> To be done: Copy each of the items below verbatim, keeping every line unchanged.
╭─ Record extracts
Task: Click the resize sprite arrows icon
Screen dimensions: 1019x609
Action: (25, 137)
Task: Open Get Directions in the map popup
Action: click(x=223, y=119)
╰─
> Output below:
Task: Click the resize sprite arrows icon
Screen dimensions: 1019x609
Action: (25, 137)
Task: Open Get Directions in the map popup
Action: click(x=223, y=119)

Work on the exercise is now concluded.